Even recently The UN System in Nepal, in support with its 17 implementing partners, is all set to implement its GFATM-funded-projects in six districts of Nepal namely Acham, Banke, Chitwan, Doti, Jhapa and Rupandehi. In preparation for the activities, the implementing partners recently met and linkages with the technical resources within the UN System were established.
A key obstacle in overcoming the problem was refusal of the political leadership to accept the fact that the disease had gained a foothold in Nepal. Most policy-makers are hesitant to make the difficult policy decision to maximize government support to primary prevention programmes. In spite of such factors, less access to health delivery services, lack of sex education in school curriculum, sexuality issues as social taboos, and poor knowledge about condoms are also contributing to increase HIV/AIDS infection. Political commitment is lacking and ineffective implementation of plans; inadequate commitment and negligence in understanding the seriousness of the problem.

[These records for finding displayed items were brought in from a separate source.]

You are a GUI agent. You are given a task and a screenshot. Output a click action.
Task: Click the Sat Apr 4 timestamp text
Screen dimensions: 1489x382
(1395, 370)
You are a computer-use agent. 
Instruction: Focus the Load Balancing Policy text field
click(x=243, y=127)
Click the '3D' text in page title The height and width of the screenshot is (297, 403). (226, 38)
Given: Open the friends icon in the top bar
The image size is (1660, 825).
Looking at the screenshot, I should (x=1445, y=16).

On the other side, For HIV to be addressed in situations of conflict may well require a psychological and political revolution. HIV/AIDS, moreover, can make it harder to bring conflict to an end. Law and order and governance have to be re-established quickly, regional and local administrations set up, schools and clinics opened.

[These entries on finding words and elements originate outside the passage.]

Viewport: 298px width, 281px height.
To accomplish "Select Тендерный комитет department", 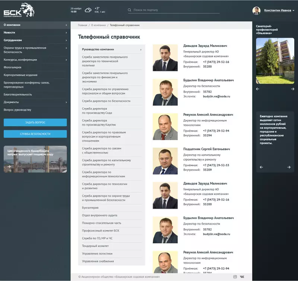I will (95, 246).

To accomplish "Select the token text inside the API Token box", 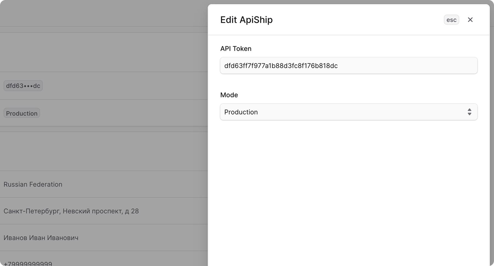I will [x=281, y=66].
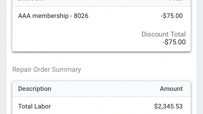This screenshot has height=114, width=203.
Task: Click the word membership in discount row
Action: tap(50, 16)
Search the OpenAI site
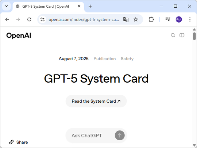The width and height of the screenshot is (197, 148). click(x=173, y=35)
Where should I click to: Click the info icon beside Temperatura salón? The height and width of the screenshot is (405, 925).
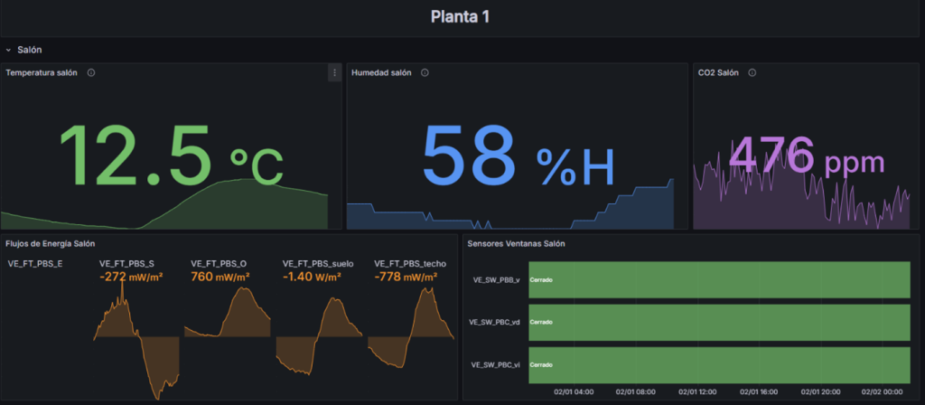91,72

It is highly essential to address the problem through consolidation of multi-sectoral and collaborative efforts. Capacity building of communities along with empowering women and girls is necessary. Medical treatment and psychological support to the victims are also essential factors that need immediate attention in the repatriation process. Nepal must try to slow new cases through preventive education and encouraging condom.
Even recently, China recognizes that even low overall HIV infection rates pose a serious threat in the long run. So, China has moved quickly to put in place anti-discrimination laws, to build a treatment programme for those already infected and to initiate prevention activities targeting injecting drug users and sex workers. Solutions are equally elusive, especially for long-term problems that cannot simply be swept away by a single policy change or introduction of an international law or convention.
Investing in health can reduce the risk of conflict as well as mitigating its impact. Health can help peace also in operational terms.